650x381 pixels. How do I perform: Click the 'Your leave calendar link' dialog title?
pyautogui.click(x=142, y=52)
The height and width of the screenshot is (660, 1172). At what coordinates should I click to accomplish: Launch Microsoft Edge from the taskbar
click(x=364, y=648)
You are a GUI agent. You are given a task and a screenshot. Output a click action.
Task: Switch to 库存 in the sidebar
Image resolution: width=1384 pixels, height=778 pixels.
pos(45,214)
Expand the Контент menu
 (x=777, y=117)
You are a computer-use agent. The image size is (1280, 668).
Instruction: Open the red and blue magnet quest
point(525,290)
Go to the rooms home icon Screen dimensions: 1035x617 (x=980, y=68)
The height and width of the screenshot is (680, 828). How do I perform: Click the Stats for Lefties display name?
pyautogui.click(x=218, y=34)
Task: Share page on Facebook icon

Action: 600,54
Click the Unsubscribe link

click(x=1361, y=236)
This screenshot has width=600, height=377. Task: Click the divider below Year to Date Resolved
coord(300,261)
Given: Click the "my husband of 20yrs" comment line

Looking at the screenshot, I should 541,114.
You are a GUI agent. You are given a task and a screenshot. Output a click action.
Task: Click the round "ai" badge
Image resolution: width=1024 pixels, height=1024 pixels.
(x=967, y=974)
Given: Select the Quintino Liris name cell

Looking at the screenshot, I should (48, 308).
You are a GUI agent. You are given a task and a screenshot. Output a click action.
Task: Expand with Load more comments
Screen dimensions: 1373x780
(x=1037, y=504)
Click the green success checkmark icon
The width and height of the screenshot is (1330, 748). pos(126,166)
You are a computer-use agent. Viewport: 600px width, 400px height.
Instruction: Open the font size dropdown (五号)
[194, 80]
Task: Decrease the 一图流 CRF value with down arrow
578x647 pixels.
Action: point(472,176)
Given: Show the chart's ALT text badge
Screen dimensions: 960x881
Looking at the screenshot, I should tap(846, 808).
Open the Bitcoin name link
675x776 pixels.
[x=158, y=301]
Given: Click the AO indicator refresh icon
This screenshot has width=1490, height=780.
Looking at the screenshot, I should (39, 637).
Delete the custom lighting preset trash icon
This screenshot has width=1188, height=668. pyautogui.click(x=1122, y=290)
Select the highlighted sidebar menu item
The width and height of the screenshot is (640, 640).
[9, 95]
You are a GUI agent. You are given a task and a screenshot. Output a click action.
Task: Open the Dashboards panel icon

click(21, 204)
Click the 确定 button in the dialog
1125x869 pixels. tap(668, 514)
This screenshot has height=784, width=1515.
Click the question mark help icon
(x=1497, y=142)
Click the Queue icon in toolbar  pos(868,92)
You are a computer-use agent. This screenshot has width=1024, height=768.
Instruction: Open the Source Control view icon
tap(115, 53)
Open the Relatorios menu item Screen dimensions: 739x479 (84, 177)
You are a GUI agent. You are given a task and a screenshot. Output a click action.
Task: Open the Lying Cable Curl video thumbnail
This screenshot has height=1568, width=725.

Task description: Each line of the entries above that contains "badge" is to be copied.

Written reply:
Task: Click the round "ai" badge
Given: Show the chart's ALT text badge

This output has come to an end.